--- DATASET ---

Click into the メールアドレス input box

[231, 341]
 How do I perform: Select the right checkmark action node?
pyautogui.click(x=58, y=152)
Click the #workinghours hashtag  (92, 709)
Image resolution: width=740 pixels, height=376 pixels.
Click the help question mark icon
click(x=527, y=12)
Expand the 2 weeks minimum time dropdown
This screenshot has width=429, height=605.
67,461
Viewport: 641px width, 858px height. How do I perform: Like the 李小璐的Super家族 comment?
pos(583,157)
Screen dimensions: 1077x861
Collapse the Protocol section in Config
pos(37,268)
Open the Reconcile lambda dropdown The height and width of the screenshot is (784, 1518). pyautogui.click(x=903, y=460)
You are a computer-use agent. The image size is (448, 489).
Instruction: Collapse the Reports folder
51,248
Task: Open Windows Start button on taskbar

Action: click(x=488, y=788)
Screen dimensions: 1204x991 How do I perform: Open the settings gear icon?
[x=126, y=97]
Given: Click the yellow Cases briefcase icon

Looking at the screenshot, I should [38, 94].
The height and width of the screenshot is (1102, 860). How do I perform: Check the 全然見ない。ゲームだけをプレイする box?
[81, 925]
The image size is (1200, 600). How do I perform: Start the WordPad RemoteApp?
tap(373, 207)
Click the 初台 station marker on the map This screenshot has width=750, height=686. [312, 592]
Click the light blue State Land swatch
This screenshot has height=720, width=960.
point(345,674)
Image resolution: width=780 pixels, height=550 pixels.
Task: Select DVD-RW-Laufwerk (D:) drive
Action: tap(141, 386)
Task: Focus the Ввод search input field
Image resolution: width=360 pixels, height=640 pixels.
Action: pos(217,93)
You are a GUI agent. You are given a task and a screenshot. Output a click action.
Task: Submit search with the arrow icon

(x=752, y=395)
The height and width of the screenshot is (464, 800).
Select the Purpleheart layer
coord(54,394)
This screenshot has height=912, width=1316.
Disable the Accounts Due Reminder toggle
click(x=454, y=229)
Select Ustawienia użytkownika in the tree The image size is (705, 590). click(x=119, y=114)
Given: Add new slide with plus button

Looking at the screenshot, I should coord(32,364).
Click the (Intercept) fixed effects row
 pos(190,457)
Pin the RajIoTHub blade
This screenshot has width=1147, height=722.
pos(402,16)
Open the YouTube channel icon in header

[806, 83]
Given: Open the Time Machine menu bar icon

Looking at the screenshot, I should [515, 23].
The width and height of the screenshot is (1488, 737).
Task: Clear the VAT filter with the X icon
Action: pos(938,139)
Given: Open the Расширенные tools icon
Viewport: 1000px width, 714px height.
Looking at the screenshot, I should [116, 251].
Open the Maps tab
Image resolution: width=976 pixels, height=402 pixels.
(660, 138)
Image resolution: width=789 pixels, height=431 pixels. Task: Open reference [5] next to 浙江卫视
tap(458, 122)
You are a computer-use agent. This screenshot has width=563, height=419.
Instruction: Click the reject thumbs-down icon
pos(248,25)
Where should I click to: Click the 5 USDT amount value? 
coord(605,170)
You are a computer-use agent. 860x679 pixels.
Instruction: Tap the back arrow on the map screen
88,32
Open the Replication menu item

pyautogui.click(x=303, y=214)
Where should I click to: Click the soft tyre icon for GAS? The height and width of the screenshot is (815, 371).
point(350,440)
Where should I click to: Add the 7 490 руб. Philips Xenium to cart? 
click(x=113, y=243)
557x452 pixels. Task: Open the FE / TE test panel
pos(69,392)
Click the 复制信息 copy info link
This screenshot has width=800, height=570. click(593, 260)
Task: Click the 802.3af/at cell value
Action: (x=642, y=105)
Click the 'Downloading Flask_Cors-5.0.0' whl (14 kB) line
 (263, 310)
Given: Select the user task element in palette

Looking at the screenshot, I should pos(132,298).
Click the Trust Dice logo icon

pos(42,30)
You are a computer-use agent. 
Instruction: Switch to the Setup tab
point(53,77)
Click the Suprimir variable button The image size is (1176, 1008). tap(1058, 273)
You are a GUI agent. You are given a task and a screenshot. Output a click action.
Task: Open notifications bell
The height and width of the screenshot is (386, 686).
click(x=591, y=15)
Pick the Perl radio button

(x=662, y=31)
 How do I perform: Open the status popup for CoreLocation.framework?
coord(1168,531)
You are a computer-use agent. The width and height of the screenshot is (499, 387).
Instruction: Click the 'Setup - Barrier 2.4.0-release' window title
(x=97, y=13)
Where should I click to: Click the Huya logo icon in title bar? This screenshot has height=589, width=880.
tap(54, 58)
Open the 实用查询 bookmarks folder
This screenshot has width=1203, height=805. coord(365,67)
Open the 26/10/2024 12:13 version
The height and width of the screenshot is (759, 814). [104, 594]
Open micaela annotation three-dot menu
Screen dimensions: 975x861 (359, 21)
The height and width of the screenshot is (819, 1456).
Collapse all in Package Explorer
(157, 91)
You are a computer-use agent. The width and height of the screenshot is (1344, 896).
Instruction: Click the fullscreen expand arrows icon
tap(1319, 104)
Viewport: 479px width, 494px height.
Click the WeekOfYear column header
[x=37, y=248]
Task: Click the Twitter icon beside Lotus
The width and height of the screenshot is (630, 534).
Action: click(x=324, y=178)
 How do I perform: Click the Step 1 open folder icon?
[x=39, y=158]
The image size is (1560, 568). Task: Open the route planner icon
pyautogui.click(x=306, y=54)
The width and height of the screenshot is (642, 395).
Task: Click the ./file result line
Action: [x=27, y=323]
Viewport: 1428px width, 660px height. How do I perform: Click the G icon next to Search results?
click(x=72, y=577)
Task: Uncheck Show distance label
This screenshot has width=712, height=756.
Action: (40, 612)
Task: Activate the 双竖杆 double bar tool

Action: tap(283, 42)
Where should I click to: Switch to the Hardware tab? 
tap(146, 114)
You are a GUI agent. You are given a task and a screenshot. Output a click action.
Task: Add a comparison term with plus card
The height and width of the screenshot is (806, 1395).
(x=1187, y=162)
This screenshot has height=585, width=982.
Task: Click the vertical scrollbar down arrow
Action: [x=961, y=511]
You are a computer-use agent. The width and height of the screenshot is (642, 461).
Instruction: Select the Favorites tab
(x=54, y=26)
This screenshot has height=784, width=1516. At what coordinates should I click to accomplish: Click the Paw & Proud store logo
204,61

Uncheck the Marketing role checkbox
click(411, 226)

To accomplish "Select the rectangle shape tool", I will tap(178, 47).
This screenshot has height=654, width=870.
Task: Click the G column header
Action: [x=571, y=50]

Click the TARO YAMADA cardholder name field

---

◆ REQUIRED WORK: The expected response is the material above given again line by line, from its first line to the line holding "You are a computer-use agent. The image", inclusive.

◆ ANSWER FOR THIS EXERCISE:
Click into the メールアドレス input box

[231, 341]
 How do I perform: Select the right checkmark action node?
pyautogui.click(x=58, y=152)
Click the #workinghours hashtag  (92, 709)
Image resolution: width=740 pixels, height=376 pixels.
Click the help question mark icon
click(x=527, y=12)
Expand the 2 weeks minimum time dropdown
This screenshot has width=429, height=605.
67,461
Viewport: 641px width, 858px height. How do I perform: Like the 李小璐的Super家族 comment?
pos(583,157)
Screen dimensions: 1077x861
Collapse the Protocol section in Config
pos(37,268)
Open the Reconcile lambda dropdown The height and width of the screenshot is (784, 1518). pyautogui.click(x=903, y=460)
You are a computer-use agent. The image size is (448, 489).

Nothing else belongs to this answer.